Depuis un an, la crise du Covid-19 éclipse toutes les autres problématiques (Brexit…) auxquelles sont confrontés les trésoriers d’entreprises. « Les trésoriers ont dû gérer toutes les modifications de leur politique de couverture (de change, NDLR). C’est sans doute le secteur aéronautique qui a connu les plus forts changements dans sa politique de change », estime Jean-Philippe Castellani, responsable de la gestion du risque de change à la Deutsche Bank pour la zone France, Belgique et Europe du Sud.

Protection contre l’euro fort

La baisse de l’euro, qui est repassé jeudi sous le niveau de 1,20 dollar à 1,1985 dollar, soulage un peu les sociétés françaises . En 2020, il avait gagné 9 % contre le billet vert. L’euro fort handicape la compétitivité des exportateurs européens aux Etats-Unis et dans le reste du monde. Grâce à leur couverture du risque de change , les entreprises sécurisent un niveau maximum, un plafond, de leur monnaie pour leur exercice.

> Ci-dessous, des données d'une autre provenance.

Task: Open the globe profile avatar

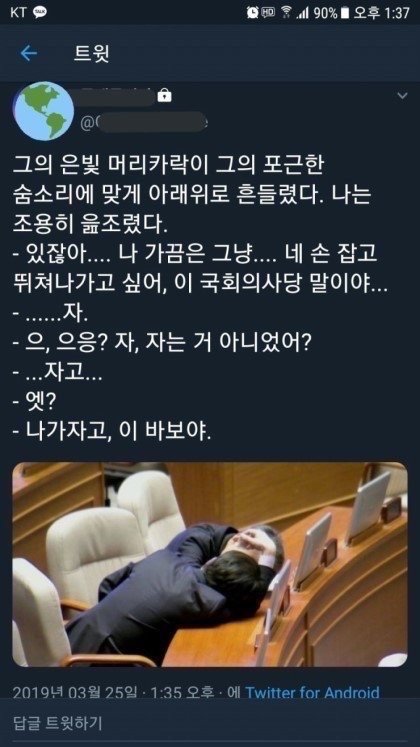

Ce « cours budget » des groupes français est pour 2021 « de 1,20 à 1,25 dollar. Les trésoriers optent pour des stratégies de couverture plus flexibles cette année par le biais d’options, qui permettent de profiter de l’éventuel repli de l’euro face au dollar » , constate Raphaël Zeitoun chez HSBC. « Notre clientèle d’entreprises anticipe que l’euro s’établira entre 1,25 et 1,30 dollar cette année. Ils ont reporté leurs opérations de couverture (vente de dollar contre des euros) à 1 ou 2 ans du fait du ralentissement économique et des reports dans leurs carnets de commandes », souligne Séverine Priser responsable de la vente pour la clientèle des entreprises chez Citi pour la zone France, Belgique, Luxembourg.

Report des couvertures

La crise sanitaire et économique mondiale a entraîné le report de nombreux investissements et projets d’implantation, et donc le décalage des couvertures de change associées sur plusieurs trimestres et années. Les entreprises européennes se sont retrouvées avec des couvertures de change supérieures à leurs besoins. Elles ont alors reporté, restructuré ou annulé leurs couvertures. Celles qui ont prolongé leurs couvertures ont dû acquitter un coût. « Il était d’autant plus élevé que leur risque de crédit était fort. Quand une banque traite avec une entreprise, elle doit mobiliser du capital, lié au risque de crédit induit par cette opération de change, car elle pourrait subir des pertes en cas de défaut de la société », explique Bruno Laurier, responsable mondial de la vente change et solutions d’investissement aux entreprises de Société Générale.

Reprise des fusions

Lors des périodes de reprise de l’activité dans la zone euro, l’euro a plutôt tendance à progresser, en moyenne de 0,7 % chaque mois par rapport au dollar selon la banque Nomura . Cette appréciation va inciter les groupes à maintenir leur vigilance cette année. Avec le redémarrage des fusions-acquisitions, les entreprises européennes qui ont des cibles aux Etats-Unis et qu’elles doivent payer en dollars vont recourir aux « couvertures contingentes ». Ces opérations ne fonctionnent pour l’acquéreur que si toutes les autorisations réglementaires (concurrence…) sont remplies et que le rachat est entériné parfois après plusieurs mois.

« Plus l’opération est complexe et soumise à de nombreux feux verts, plus l’acquéreur doit payer une commission élevée à la banque qui structure l’opération de couverture, car en cas d’échec du rachat c’est elle qui devra supporter le risque de change. La commission représente un pourcentage du prix de l’option de change sous-jacente, généralement de 25 % à 50 %, en fonction du risque de la fusion », estime Jean-Philippe Castellani.